Entonces, ¿significa esto que antes el amor era mejor? Por cierto, que no y razones puede haber muchísimas, sobre todo si no nacimos hombres, heterosexuales, cisgénero, blancos y de clase media. Pero el punto que me parece que pudiera ayudarnos a enfrentar estos dilemas es el siguiente: todo arreglo cultural para organizar la relación entre los deseos individuales y el lazo social será siempre conflictivo, tal como Freud lo señaló cuando analizó los malestares en la cultura de su época y como investigadores actuales lo siguen advirtiendo.
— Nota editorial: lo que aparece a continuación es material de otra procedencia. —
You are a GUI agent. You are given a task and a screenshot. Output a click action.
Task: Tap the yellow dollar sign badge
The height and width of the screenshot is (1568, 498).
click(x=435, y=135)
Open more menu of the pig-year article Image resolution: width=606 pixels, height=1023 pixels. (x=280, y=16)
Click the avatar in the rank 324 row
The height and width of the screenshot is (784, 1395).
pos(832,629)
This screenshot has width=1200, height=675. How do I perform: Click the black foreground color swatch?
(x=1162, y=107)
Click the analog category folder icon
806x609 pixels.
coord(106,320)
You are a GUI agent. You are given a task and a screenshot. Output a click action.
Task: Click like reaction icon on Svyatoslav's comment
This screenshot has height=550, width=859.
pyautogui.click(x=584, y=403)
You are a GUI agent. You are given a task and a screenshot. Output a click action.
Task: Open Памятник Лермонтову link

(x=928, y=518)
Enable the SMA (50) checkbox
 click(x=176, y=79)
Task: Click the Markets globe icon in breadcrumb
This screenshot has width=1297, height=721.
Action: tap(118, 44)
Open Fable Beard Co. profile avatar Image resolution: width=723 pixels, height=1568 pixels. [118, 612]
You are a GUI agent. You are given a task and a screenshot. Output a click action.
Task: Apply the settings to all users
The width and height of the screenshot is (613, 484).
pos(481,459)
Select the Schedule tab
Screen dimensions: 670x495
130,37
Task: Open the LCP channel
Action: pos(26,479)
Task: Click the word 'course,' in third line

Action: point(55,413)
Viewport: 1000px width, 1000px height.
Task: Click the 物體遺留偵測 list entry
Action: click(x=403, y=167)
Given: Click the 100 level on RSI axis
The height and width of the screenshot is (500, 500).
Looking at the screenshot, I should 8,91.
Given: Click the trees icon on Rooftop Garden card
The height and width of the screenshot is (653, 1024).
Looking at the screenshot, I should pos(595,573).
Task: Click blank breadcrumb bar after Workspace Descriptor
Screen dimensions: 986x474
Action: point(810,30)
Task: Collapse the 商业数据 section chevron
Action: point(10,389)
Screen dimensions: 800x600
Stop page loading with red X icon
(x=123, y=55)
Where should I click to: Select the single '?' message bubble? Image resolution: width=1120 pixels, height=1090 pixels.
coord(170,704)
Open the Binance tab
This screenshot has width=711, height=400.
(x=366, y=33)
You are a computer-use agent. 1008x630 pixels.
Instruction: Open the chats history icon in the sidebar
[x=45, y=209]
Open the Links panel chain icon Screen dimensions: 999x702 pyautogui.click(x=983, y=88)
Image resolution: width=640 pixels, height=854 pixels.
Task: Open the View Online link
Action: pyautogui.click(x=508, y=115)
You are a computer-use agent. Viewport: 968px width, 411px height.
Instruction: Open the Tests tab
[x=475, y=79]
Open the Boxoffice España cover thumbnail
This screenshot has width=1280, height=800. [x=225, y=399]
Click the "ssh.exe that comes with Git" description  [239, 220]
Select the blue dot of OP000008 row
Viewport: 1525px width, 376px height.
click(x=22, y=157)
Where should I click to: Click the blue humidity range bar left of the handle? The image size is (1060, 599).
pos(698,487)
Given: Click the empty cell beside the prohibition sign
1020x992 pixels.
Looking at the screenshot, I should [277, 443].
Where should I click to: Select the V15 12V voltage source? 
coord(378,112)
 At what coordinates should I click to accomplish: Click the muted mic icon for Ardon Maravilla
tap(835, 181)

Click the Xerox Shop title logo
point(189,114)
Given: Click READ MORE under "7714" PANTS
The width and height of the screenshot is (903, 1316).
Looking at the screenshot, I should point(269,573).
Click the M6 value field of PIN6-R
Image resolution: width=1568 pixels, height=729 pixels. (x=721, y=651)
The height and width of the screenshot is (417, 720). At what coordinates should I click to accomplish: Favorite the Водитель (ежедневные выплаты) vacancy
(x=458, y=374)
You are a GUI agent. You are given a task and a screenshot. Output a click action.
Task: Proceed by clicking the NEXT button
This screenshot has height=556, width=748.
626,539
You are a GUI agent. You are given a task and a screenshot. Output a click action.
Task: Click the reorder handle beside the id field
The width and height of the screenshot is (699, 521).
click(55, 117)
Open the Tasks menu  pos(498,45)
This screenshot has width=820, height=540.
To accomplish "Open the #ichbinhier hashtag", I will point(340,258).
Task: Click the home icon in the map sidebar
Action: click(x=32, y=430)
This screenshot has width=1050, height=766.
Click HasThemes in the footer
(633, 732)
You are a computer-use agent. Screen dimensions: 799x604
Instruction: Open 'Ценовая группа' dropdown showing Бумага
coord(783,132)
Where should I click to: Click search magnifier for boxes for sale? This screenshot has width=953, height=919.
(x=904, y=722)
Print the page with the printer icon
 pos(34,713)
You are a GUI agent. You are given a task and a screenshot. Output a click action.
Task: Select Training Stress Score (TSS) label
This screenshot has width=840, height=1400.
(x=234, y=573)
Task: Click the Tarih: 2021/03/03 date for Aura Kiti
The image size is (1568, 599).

El problema no se reduce a que ciertas formas de la cultura nos opriman, sino más bien en que el encuentro con otro implicará siempre un exceso, cierta negatividad de unx mismo, que conlleva el trámite con lo hostil junto a difíciles transacciones. Cada época da lugar a distintas fórmulas para la satisfacción del deseo, algunas más saludables que otras, pero estas siempre implicarán tensiones y contradicciones. Porque encontrarnos con otrx, tanto como darnos placer, implica aceptar que ciertos montos de incertidumbre y malestar son parte del asunto y no una falla del amor. Así, esa capacidad de amar que nos vincula con otros -en los más diversos arreglos relacionales- y que nos permite la salud mental, implica acoger el proceso vivo de transformación de nosotrxs mismxs y del otrx, tramitar conflictos inesperados y resistir la inclinación de erigir nuevas soluciones ideales. Si entendemos que deseo inconsciente y decisión voluntaria no siempre coinciden podemos enfrentar nuestras contradicciones y discontinuidades con más humor y creatividad. Habilitar espacios de experimentación, tiempos de búsqueda y/o transición, no implica un relativismo liviano o una apurada inversión de signos, sino cuidar la multiplicidad de nuestros deseos para ir abriendo formas de relación que trencen su complejidad sin sofocarnos en ella.